The government on Thursday decided to promulgate an ordinance making it mandatory for private broadcasters to share live feed of major sporting events with public broadcaster Prasar Bharti.
The ordinance, aimed at giving the government’s controversial 2005 guidelines firm legal backing, comes after broadcasters like Nimbus refused to share feed of important sporting events with Doordarshan (DD) and AIR.
The ordinance is expected to be in place ahead of the India-Sri Lanka series beginning February 8, and will come into force with retrospective effect from November 11, 2005, when the government notified the downlinking guidelines.

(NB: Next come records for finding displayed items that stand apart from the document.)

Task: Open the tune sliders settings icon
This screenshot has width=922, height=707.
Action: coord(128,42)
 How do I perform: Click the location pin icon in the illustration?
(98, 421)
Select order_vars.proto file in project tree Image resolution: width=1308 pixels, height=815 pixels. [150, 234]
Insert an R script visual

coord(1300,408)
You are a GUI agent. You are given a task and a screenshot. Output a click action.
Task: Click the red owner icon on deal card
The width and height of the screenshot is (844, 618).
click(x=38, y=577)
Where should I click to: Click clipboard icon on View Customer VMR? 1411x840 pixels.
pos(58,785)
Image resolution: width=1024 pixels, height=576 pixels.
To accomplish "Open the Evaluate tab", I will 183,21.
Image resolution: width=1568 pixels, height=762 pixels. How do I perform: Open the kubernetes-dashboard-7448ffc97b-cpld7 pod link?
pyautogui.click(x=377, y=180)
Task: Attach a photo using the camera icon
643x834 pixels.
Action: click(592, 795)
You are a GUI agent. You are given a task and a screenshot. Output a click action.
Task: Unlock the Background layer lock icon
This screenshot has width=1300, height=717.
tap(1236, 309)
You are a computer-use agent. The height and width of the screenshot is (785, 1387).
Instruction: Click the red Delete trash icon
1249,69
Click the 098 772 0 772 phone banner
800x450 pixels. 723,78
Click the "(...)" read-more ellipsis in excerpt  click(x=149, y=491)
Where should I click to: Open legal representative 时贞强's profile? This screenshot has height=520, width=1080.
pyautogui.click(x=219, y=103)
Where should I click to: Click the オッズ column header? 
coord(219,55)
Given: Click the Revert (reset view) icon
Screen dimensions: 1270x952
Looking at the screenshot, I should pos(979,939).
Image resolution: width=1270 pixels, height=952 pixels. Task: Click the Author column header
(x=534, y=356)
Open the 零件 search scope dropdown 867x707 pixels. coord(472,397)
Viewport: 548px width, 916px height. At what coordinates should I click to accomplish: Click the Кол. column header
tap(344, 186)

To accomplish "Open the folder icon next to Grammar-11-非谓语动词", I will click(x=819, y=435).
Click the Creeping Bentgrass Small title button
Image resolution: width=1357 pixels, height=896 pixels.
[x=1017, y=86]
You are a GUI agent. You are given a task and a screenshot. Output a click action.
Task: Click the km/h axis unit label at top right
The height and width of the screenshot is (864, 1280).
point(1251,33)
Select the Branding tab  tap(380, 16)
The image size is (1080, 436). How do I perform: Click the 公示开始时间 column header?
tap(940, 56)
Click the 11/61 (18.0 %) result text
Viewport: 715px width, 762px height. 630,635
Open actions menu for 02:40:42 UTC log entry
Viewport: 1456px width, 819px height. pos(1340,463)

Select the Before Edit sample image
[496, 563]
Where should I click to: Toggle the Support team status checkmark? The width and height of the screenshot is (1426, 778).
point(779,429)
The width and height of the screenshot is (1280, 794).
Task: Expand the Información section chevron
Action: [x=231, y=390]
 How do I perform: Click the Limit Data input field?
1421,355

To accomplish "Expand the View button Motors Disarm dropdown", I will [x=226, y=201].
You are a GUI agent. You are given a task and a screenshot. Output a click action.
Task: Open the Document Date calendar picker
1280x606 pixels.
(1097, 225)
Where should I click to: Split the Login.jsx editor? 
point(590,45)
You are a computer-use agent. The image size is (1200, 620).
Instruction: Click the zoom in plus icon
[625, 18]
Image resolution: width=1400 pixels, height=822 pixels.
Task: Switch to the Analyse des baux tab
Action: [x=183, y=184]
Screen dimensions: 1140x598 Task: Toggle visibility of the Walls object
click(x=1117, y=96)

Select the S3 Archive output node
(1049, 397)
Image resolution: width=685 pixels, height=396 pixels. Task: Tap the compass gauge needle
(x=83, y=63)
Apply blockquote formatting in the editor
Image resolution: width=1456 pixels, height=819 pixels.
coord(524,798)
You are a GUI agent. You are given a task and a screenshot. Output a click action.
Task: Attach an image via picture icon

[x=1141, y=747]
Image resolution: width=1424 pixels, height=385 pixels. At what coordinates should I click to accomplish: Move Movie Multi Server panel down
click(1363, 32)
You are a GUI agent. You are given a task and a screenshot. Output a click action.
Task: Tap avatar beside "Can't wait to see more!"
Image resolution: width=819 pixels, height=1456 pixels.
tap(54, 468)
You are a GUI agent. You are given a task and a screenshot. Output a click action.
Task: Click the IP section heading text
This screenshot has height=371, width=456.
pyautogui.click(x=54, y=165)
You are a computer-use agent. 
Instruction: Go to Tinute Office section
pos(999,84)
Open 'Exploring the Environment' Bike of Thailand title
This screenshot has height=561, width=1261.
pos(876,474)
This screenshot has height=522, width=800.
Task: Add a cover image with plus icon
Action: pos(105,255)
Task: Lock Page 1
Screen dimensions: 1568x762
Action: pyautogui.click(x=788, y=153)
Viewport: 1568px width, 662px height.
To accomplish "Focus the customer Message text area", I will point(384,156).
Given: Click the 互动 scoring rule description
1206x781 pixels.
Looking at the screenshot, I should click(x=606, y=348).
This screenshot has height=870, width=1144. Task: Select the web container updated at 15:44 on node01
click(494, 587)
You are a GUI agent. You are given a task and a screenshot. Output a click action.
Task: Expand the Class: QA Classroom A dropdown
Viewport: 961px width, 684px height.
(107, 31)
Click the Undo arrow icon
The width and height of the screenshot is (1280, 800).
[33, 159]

Information and Broadcasting Minister Priyaranjan Dasmunsi said all one-day internationals played in India and abroad, and Test matches played at home, would be covered by the ordinance. Broadcasters would have to share only the highlights of Tests played abroad.
Dasmunsi also announced a technical committee — with representatives from the BCCI, broadcasters, and Prasar Bharti — to look into the issue of encryption of signals to prevent piracy.
The government’s decision is clearly good news for viewers in non-cable homes across India. But there were mixed reactions from sports broadcasters.
Nimbus chief Harish Thawani said he would comment only after going through the ordinance, but pointed out that it was bound to "impact the commercial viability of sports broadcasting". Himanshu Mody, business head of Zee Sports, said it would have have negative implications for players like Nimbus and ESPN who have paid large sums for broadcasting rights.
Welcoming the move, C Venkatesh, managing director, ESPN, said the government had at least allowed broadcasters to retain exclusivity over Test matches played abroad.